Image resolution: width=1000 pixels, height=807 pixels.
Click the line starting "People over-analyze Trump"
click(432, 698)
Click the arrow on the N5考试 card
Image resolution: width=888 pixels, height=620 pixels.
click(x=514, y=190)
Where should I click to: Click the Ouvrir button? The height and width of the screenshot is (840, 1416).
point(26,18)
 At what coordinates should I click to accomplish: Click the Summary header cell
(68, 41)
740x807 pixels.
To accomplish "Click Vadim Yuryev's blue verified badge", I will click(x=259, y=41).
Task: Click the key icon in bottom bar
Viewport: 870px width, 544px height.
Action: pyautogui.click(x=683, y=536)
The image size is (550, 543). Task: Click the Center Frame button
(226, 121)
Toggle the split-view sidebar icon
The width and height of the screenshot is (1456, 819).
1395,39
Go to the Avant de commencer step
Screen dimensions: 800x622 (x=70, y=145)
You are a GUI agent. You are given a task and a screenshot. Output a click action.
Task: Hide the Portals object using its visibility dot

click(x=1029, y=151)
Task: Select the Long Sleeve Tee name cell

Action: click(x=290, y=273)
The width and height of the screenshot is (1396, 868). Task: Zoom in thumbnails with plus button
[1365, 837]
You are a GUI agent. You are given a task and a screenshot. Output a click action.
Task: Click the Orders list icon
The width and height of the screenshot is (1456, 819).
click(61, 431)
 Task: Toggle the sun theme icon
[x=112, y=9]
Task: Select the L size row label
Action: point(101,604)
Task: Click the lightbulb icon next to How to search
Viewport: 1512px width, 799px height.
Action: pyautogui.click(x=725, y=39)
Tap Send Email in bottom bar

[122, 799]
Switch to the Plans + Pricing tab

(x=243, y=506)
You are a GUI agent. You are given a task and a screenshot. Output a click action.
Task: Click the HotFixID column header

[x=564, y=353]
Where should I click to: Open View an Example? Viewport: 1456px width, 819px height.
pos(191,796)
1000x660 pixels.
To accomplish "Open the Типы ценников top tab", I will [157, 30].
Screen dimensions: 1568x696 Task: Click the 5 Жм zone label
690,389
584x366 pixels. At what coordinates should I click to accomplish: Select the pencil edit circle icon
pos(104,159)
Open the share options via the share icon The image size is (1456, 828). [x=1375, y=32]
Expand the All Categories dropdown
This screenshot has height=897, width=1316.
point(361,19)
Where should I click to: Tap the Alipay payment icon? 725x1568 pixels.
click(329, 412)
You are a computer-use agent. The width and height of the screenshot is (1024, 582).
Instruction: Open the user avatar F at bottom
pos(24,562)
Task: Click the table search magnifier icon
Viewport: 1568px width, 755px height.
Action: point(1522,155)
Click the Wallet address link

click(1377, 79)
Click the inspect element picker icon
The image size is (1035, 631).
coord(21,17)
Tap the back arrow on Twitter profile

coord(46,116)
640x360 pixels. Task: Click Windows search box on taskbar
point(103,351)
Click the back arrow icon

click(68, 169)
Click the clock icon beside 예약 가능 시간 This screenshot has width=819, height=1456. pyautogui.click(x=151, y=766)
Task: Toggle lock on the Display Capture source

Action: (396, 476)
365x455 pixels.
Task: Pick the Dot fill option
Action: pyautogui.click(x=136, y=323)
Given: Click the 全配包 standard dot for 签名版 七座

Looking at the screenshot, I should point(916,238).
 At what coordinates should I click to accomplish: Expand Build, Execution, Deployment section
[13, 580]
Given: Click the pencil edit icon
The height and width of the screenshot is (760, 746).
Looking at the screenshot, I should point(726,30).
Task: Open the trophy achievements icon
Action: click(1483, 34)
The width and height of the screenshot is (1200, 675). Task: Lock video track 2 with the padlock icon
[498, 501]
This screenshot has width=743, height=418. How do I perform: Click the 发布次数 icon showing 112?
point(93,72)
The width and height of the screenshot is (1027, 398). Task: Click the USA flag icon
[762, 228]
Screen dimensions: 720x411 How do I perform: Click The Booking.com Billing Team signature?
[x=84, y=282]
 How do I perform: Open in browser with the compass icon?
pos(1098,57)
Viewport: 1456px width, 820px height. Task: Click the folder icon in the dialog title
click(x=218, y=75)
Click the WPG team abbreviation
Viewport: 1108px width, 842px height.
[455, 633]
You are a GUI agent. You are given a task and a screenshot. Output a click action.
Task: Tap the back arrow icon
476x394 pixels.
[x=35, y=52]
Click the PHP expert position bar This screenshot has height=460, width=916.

--------------------

Put the records above into a numbered list, starting from their first line and ending after the line that contains "Action: point(101,604)". Leave out blank lines.

1. Image resolution: width=1000 pixels, height=807 pixels.
2. Click the line starting "People over-analyze Trump"
3. click(432, 698)
4. Click the arrow on the N5考试 card
5. Image resolution: width=888 pixels, height=620 pixels.
6. click(x=514, y=190)
7. Where should I click to: Click the Ouvrir button? The height and width of the screenshot is (840, 1416).
8. point(26,18)
9.  At what coordinates should I click to accomplish: Click the Summary header cell
10. (68, 41)
11. 740x807 pixels.
12. To accomplish "Click Vadim Yuryev's blue verified badge", I will click(x=259, y=41).
13. Task: Click the key icon in bottom bar
14. Viewport: 870px width, 544px height.
15. Action: pyautogui.click(x=683, y=536)
16. The image size is (550, 543). Task: Click the Center Frame button
17. (226, 121)
18. Toggle the split-view sidebar icon
19. The width and height of the screenshot is (1456, 819).
20. 1395,39
21. Go to the Avant de commencer step
22. Screen dimensions: 800x622 (x=70, y=145)
23. You are a GUI agent. You are given a task and a screenshot. Output a click action.
24. Task: Hide the Portals object using its visibility dot
25. click(x=1029, y=151)
26. Task: Select the Long Sleeve Tee name cell
27. Action: click(x=290, y=273)
28. The width and height of the screenshot is (1396, 868). Task: Zoom in thumbnails with plus button
29. [1365, 837]
30. You are a GUI agent. You are given a task and a screenshot. Output a click action.
31. Task: Click the Orders list icon
32. The width and height of the screenshot is (1456, 819).
33. click(61, 431)
34.  Task: Toggle the sun theme icon
35. [x=112, y=9]
36. Task: Select the L size row label
37. Action: point(101,604)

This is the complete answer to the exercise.